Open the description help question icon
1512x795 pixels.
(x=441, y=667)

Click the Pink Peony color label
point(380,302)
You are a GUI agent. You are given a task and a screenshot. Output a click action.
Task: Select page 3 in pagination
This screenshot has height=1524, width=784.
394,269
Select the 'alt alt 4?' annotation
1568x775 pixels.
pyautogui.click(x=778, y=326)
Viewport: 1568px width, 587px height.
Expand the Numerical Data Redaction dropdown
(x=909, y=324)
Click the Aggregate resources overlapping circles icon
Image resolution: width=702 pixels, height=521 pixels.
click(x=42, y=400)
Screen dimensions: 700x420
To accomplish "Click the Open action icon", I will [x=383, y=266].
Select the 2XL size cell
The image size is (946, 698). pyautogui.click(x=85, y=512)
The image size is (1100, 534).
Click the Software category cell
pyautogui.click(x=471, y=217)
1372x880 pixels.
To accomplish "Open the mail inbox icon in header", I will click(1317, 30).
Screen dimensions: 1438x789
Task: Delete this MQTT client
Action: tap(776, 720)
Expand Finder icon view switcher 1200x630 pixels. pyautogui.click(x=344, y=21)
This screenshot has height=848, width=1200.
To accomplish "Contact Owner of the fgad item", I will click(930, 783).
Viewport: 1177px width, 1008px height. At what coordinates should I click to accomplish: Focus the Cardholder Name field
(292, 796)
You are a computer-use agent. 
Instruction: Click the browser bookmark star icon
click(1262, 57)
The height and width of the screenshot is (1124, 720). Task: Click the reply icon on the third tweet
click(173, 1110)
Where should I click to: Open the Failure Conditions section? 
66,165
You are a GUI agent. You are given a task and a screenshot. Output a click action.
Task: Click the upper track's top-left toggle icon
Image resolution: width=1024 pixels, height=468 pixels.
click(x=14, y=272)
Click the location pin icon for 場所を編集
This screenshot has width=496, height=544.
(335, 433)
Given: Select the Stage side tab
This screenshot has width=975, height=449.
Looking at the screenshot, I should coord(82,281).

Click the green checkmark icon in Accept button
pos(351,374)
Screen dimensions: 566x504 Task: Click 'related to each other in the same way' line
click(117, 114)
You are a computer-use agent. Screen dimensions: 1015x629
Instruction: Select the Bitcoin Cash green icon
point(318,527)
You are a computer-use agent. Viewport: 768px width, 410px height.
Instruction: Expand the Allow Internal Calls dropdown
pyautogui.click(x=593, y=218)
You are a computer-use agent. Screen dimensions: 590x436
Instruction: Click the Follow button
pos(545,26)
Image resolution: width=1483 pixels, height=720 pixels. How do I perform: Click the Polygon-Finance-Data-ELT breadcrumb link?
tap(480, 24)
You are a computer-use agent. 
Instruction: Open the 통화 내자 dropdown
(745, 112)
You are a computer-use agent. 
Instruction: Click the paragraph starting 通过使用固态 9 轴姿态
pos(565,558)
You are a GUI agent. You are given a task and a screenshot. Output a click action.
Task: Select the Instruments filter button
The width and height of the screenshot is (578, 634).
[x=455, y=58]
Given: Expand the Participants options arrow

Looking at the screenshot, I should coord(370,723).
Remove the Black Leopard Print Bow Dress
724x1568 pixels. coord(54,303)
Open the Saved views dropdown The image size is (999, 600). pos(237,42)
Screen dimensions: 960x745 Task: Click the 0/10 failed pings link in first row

= = =

Output the entire listing above exactly, keeping each line as it is.

Open the description help question icon
1512x795 pixels.
(x=441, y=667)

Click the Pink Peony color label
point(380,302)
You are a GUI agent. You are given a task and a screenshot. Output a click action.
Task: Select page 3 in pagination
This screenshot has height=1524, width=784.
394,269
Select the 'alt alt 4?' annotation
1568x775 pixels.
pyautogui.click(x=778, y=326)
Viewport: 1568px width, 587px height.
Expand the Numerical Data Redaction dropdown
(x=909, y=324)
Click the Aggregate resources overlapping circles icon
Image resolution: width=702 pixels, height=521 pixels.
click(x=42, y=400)
Screen dimensions: 700x420
To accomplish "Click the Open action icon", I will [x=383, y=266].
Select the 2XL size cell
The image size is (946, 698). pyautogui.click(x=85, y=512)
The image size is (1100, 534).
Click the Software category cell
pyautogui.click(x=471, y=217)
1372x880 pixels.
To accomplish "Open the mail inbox icon in header", I will click(1317, 30).
Screen dimensions: 1438x789
Task: Delete this MQTT client
Action: tap(776, 720)
Expand Finder icon view switcher 1200x630 pixels. pyautogui.click(x=344, y=21)
This screenshot has height=848, width=1200.
To accomplish "Contact Owner of the fgad item", I will click(930, 783).
Viewport: 1177px width, 1008px height. At what coordinates should I click to accomplish: Focus the Cardholder Name field
(292, 796)
You are a computer-use agent. 
Instruction: Click the browser bookmark star icon
click(1262, 57)
The height and width of the screenshot is (1124, 720). Task: Click the reply icon on the third tweet
click(173, 1110)
Where should I click to: Open the Failure Conditions section? 
66,165
You are a GUI agent. You are given a task and a screenshot. Output a click action.
Task: Click the upper track's top-left toggle icon
Image resolution: width=1024 pixels, height=468 pixels.
click(x=14, y=272)
Click the location pin icon for 場所を編集
This screenshot has width=496, height=544.
(335, 433)
Given: Select the Stage side tab
This screenshot has width=975, height=449.
Looking at the screenshot, I should coord(82,281).

Click the green checkmark icon in Accept button
pos(351,374)
Screen dimensions: 566x504 Task: Click 'related to each other in the same way' line
click(117, 114)
You are a computer-use agent. Screen dimensions: 1015x629
Instruction: Select the Bitcoin Cash green icon
point(318,527)
You are a computer-use agent. Viewport: 768px width, 410px height.
Instruction: Expand the Allow Internal Calls dropdown
pyautogui.click(x=593, y=218)
You are a computer-use agent. Screen dimensions: 590x436
Instruction: Click the Follow button
pos(545,26)
Image resolution: width=1483 pixels, height=720 pixels. How do I perform: Click the Polygon-Finance-Data-ELT breadcrumb link?
tap(480, 24)
You are a computer-use agent. 
Instruction: Open the 통화 내자 dropdown
(745, 112)
You are a computer-use agent. 
Instruction: Click the paragraph starting 通过使用固态 9 轴姿态
pos(565,558)
You are a GUI agent. You are given a task and a screenshot. Output a click action.
Task: Select the Instruments filter button
The width and height of the screenshot is (578, 634).
[x=455, y=58]
Given: Expand the Participants options arrow

Looking at the screenshot, I should coord(370,723).
Remove the Black Leopard Print Bow Dress
724x1568 pixels. coord(54,303)
Open the Saved views dropdown The image size is (999, 600). pos(237,42)
Screen dimensions: 960x745 Task: Click the 0/10 failed pings link in first row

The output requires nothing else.